Dealing with list volume
Daniel Kahn Gillmor
dkg at fifthhorseman.net
Fri Dec 8 18:56:28 CET 2017
On Fri 2017-12-08 10:44:41 -0600, Joe Doss wrote:
> * Large FOSS projects like Fedora have every support channel avail. IRC
> (https://fedoraproject.org/wiki/IRC), Mailing Lists
> (https://lists.fedoraproject.org/archives/), GitHub Clone
> (https://pagure.io/), Forums (https://fedoraforum.org/), Ask Fedora
> (https://ask.fedoraproject.org/en/questions/) and they don't say well X
> should be good enough. They let the user pick the channel that works
> best for them to find help.
You're right that this approach is important for large projects. What
your request here doesn't acknowledge is that each channel of support
that you make available has some additional cost in terms of time and
energy.
Also, wireguard is *not* currently a "Large FOSS project" -- it's a
small FOSS project with a ton of potential and small but active user and
developer community that is still very much in the experimental phase
(the release notes do not lie!).
If the project adds new support channels, but doesn't have the capacity
(time, energy, knowledge) to maintain them responsibly, that's
potentially a worse situation for the project than just having fewer
support channels.
If Jason feels comfortable managing IRC and a mailing list, but feels
spread too thin to manage a web forum or a discourse instance, i don't
think we should pressure him to spread himself too thin. He needs some
time left over to focus on the code too, right? ;)

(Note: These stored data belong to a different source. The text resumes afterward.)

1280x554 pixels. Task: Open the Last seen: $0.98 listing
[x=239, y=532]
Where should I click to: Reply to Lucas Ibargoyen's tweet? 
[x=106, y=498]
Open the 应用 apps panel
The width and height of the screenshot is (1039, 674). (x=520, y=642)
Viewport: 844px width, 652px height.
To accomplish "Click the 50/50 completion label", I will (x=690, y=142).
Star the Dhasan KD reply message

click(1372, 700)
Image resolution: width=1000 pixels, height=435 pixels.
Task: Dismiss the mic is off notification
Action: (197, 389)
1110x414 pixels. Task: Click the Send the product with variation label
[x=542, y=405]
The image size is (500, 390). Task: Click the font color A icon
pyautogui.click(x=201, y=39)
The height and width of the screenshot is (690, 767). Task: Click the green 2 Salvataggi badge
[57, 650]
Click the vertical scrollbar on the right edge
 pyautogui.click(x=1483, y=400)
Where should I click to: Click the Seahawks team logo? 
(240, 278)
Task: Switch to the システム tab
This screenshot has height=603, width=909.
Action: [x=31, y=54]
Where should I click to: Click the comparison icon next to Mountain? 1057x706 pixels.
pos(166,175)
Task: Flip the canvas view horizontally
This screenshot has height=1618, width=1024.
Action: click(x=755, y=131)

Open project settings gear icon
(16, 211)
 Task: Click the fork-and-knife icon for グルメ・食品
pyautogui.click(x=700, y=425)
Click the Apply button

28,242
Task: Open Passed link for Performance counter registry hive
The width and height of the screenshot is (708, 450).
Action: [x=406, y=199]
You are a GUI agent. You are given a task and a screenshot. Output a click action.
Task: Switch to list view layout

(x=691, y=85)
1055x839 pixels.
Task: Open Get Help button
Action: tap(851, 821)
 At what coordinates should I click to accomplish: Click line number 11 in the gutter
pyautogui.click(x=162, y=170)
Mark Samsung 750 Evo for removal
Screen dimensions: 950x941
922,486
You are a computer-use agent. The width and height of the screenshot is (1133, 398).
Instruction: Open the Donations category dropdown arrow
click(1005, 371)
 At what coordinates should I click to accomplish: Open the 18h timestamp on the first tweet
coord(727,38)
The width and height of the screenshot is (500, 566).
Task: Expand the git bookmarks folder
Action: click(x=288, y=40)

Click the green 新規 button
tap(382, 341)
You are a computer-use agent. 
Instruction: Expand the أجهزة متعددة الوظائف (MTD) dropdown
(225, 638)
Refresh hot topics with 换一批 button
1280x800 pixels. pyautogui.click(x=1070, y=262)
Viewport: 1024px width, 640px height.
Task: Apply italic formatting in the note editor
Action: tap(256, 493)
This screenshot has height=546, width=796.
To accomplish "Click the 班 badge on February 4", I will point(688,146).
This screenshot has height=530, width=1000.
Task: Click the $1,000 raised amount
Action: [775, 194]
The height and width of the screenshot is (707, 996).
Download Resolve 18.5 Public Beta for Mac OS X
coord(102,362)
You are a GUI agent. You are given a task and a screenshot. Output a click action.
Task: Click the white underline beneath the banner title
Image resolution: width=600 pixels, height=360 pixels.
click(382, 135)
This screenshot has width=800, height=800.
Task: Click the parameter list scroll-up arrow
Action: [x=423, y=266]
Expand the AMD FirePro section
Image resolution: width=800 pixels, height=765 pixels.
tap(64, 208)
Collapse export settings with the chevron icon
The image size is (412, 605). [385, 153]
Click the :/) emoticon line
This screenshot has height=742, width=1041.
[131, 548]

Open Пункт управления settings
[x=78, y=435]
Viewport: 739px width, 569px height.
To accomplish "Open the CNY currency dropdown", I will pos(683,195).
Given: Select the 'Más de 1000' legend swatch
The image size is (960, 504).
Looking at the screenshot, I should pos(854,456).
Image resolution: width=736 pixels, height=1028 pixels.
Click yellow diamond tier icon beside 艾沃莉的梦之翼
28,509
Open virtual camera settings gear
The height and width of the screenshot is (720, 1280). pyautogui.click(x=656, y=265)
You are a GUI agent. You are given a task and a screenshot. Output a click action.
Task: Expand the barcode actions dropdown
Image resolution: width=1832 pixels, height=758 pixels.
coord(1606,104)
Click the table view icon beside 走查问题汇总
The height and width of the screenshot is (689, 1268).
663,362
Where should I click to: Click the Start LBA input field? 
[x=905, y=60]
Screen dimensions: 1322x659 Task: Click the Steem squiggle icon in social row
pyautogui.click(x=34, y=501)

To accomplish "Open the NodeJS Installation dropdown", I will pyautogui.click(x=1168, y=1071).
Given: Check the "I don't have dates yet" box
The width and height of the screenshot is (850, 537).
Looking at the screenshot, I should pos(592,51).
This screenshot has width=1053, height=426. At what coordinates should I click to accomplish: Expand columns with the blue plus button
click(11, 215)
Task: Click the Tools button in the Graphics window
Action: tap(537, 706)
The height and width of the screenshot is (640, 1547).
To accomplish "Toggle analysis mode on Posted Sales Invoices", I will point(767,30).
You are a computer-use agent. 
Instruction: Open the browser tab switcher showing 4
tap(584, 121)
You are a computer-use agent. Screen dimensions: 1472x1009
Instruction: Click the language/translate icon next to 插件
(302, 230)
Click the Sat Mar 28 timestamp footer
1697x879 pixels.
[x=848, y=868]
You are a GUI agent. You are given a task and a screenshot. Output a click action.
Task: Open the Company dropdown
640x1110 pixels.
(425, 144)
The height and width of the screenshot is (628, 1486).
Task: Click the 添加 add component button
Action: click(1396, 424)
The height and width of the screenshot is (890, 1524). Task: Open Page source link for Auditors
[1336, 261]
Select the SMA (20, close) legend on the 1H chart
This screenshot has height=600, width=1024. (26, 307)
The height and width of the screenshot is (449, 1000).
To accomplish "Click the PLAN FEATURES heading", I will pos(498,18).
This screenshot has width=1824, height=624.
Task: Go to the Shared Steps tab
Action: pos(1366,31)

That said, if someone knowledgable from the community wanted to
volunteer to set up, maintain, and supervise an *unofficial* web forum
or other communications platform, with regular reportbacks to to the
support channels that Jason *is* willing to support, i can't imagine
anyone would have a problem with that. But, be aware that this
represents significant work. And an ill-maintained, unsupervised
platform that presents itself as a WireGuard support channel (even an
"unofficial" one) is probably *worse* for the project than just
encouraging people to learn to use a mailing list or IRC.
If you're not willing to commit to that maintenance and supervision work
involved with running such a channel, that might be for the same reasons
why Jason might not be willing to commit to it either!